Task details
Would you repeat exactly the part of the listing below that runs from the line containing "Click the checkmark" down to the line containing "Given: Select the A puerta stat row", inclusive, and nothing else?

Supplied records
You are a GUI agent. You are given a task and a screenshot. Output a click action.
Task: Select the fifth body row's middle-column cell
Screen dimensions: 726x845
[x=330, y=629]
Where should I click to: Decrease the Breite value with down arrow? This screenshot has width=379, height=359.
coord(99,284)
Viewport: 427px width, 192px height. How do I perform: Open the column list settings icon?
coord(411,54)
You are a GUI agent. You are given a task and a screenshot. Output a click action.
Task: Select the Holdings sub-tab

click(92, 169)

--

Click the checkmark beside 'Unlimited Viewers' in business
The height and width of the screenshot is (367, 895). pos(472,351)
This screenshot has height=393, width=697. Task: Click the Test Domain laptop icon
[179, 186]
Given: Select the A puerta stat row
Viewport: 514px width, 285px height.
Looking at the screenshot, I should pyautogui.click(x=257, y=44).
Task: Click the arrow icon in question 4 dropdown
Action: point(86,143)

Solved exercise
Click the checkmark beside 'Unlimited Viewers' in business
The height and width of the screenshot is (367, 895). pos(472,351)
This screenshot has height=393, width=697. Task: Click the Test Domain laptop icon
[179, 186]
Given: Select the A puerta stat row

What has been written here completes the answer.